Swiss bercerita panjang
lebar tentang saat pertama kami tiba di Batangan, pos masuk taman Nasional
Baluran. “Kalo musim hujan, yang bertambah banyak ya kupu-kupu, karena
bunga-bunga sedang bermekaran," sambung Swiss yang sudah tiga tahun
bertugas di Baluran itu.
Saya tidak perlu
meragukan kebenaran teorinya lagi. Deru suara motor bebek yang kami sewa
sepertinya berhasil mengejutkan ratusan kupu-kupu yang tengah berjemur di
sepanjang evergreen, yaitu sebuah kawasan yang tidak pernah mengering
sepanjang tahun. Selalu tampak hijau dan terasa teduh. Kawasan ini memang
sebuah keajaiban di tengah iklim Baluran yang kering kerontang.
Kupu-kupu kecil ini
melayang spontan, berhamburan. Sayap-sayapnya menampar lembut wajah saya yang
tak kalah kaget melihat banyak spesies cantik multiwarna di udara. Tak lama
setelah motor yang saya tumpangi lewat, gerombolan Ornithoptera itu tampak kembali mendaratkan kaki-kaki rapuhnya di
tempat semula. Melanjutkan aktivitasnya yang sempat terganggu oleh kedatangan
kami.
Motor bebek kembali
melaju menembus jalanan basah yang permukaannya dipenuhi guguran bunga-bunga
kecil berwarna merah muda. Di sisi kiri terlihat bayangan Gunung Baluran yang
tampak semakin dekat. Sementara awan mendung yang sedari tadi bergulung
menurunkan hujan, sedikit demi sedikit tergeser oleh cahaya matahari senja.
Sambil terus menembus
hutan, menghirup sisa aroma tanah yang menguar bekas hujan menjadi kenikmatan
adiktif tersendiri bagi saya. Hingga seekor elang besar tiba-tiba melintas
rendah, merentangkan sayap lebarnya di atas kepala, mengagetkan kami. Disusul
dua-tiga ekor kelelawar besar yang tampak mulai bergegas mencari makan.

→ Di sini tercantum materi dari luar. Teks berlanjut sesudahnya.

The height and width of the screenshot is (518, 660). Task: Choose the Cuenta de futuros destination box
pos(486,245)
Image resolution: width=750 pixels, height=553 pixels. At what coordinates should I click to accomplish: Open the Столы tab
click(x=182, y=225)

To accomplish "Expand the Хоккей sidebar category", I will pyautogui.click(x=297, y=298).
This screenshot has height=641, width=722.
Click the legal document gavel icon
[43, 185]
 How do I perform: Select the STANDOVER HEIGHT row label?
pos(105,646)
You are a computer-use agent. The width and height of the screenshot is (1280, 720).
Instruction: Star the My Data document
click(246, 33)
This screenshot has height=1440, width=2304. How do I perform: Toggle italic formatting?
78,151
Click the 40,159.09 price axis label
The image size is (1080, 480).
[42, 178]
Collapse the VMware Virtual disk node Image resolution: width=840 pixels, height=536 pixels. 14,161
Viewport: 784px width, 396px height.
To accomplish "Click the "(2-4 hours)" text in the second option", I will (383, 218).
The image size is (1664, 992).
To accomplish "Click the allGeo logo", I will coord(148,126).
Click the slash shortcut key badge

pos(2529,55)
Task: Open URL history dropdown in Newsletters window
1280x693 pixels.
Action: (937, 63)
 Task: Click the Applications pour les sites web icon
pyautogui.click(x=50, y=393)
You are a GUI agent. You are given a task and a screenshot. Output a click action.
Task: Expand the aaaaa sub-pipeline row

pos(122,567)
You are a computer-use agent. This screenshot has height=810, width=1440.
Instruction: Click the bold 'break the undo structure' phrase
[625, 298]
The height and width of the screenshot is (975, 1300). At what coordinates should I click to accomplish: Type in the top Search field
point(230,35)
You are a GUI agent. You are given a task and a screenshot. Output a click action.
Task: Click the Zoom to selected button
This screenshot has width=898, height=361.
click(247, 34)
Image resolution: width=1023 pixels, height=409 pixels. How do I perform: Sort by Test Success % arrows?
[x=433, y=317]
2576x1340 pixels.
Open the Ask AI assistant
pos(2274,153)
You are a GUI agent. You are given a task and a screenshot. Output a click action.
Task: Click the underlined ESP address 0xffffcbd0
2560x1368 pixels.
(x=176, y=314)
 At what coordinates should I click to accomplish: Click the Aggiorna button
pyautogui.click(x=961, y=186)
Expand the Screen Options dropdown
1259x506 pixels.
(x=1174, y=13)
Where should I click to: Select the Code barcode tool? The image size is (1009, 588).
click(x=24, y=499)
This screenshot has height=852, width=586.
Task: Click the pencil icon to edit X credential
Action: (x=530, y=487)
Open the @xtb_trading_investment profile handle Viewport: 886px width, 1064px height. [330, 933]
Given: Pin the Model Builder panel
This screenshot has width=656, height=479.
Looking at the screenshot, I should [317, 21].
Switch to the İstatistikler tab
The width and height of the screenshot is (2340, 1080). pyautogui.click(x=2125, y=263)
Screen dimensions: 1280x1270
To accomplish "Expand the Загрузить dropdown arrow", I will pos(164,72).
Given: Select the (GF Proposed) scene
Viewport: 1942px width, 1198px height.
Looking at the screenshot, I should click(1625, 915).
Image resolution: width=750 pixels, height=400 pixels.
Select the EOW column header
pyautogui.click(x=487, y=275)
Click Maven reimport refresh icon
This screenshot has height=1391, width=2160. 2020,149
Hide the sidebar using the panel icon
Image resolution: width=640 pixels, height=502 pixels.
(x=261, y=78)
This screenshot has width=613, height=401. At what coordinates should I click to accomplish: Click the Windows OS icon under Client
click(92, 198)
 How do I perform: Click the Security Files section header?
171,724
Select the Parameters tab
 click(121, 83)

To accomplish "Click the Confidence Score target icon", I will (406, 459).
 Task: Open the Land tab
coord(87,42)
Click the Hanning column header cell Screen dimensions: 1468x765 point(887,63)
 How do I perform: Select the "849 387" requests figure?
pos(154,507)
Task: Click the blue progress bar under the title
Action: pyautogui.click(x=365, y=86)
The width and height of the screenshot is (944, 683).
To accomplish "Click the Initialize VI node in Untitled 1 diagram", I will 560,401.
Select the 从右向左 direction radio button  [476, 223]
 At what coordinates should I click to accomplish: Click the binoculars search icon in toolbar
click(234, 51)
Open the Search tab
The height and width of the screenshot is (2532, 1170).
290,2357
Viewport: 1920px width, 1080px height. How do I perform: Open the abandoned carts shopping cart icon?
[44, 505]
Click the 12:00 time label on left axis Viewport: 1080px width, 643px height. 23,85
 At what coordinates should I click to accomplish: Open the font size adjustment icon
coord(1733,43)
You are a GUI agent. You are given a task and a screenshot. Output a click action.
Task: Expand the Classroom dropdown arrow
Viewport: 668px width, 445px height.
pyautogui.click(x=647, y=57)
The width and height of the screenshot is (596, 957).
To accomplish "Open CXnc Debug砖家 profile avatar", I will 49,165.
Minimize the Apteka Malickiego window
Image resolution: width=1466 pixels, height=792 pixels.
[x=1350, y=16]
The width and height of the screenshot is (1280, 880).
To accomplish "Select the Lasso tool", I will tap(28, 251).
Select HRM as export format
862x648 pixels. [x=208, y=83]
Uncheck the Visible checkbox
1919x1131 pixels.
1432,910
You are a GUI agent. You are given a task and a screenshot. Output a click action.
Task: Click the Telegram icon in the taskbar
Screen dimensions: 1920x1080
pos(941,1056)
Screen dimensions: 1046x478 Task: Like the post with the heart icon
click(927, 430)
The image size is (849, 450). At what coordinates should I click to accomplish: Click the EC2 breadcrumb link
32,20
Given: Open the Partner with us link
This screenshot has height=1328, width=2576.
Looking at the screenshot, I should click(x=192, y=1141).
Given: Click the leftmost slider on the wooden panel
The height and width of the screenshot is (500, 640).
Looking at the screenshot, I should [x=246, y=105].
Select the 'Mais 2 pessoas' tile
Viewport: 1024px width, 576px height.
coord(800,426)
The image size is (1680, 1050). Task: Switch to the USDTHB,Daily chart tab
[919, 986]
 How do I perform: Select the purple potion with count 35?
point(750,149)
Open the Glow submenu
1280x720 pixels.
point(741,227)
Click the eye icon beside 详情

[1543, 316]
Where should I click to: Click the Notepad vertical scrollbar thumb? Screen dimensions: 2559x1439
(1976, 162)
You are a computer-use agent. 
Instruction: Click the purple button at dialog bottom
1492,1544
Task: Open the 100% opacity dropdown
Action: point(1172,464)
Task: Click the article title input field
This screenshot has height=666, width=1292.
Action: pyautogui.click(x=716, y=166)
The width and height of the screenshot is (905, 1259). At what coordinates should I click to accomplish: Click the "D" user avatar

Perasaan saya campur aduk. Kaget dan takjub melebur menjadi satu saat itu.
Menyusul beberapa meter
di depan, sepasang ayam hutan berwarna hijau terlihat berjalan hilir mudik
memamerkan bulu warna-warni yang menutupi tubuhnya. Karena tak mau ketinggalan
moment ini untuk diabadikan, mesin motor kemudian dimatikan pada jarak yang
lumayan jauh.
Saya berjalan
mengendap-endap seperti pencuri demi menemukan lokasi terdekat yang tepat untuk
memotret duet ayam fashionista ini. Cara seperti ini memang harus dilakukan
sebelum satwa yang kita incar menyadari adanya manusia di sekitar sana. Dan
benar saja, setelah mengambil beberapa gambar, ayam-ayam ini terbirit-birit
merangsek masuk ke hutan begitu mendengar suara berisik mendekat. Ada pula yang
buru-buru hinggap ke atas ranting pohon. Baru kali ini saya melihat ada ayam bisa
terbang setinggi itu lalu berkokok keras di sela-sela rimbunnya pohon.
Konon pada medio 1950,
kaisar Jepang pernah berkunjung ke Baluran hanya untuk melihat ayam hutan. Saat
itu para ranger sibuk mengatur bagaimana ayam-ayam ini bisa keluar saat
sang kaisar melintas. Akhirnya ditaburkanlah biji jagung di sepanjang rute sang
kaisar. Ayam-ayam mungil berkaki pendek ini pun muncul. Dengan rakus mereka
melahap biji jagung yang disebar itu. Dan membuat mereka acuh pada Kaisar yang
sedang melintas.
Meninggalkan evergreen, lagi-lagi saya harus dibuat
ternganga oleh seekor merak hijau yang kepalanya timbul tenggelam di antara
ladang bunga Kapasan. Saat kami mendekat, merak cantik itu tersadar dan
langsung terbang tanpa mengizinkan shutter kamera saya menangkap gambar untuk
saya bawa pulang. Ah, ini memang bukan kebun binatang, di mana saya bisa dengan
mudah memotret satwa dalam kurungan.
Karena memiliki
keragaman tipe hutan, hal tersebut menarik berbagai jenis burung untuk
membangun habitat di taman nasional ini. Tentu ini menjadi semacam surga
tersendiri bagi mereka para pelancong yang suka melakukan birdwatching.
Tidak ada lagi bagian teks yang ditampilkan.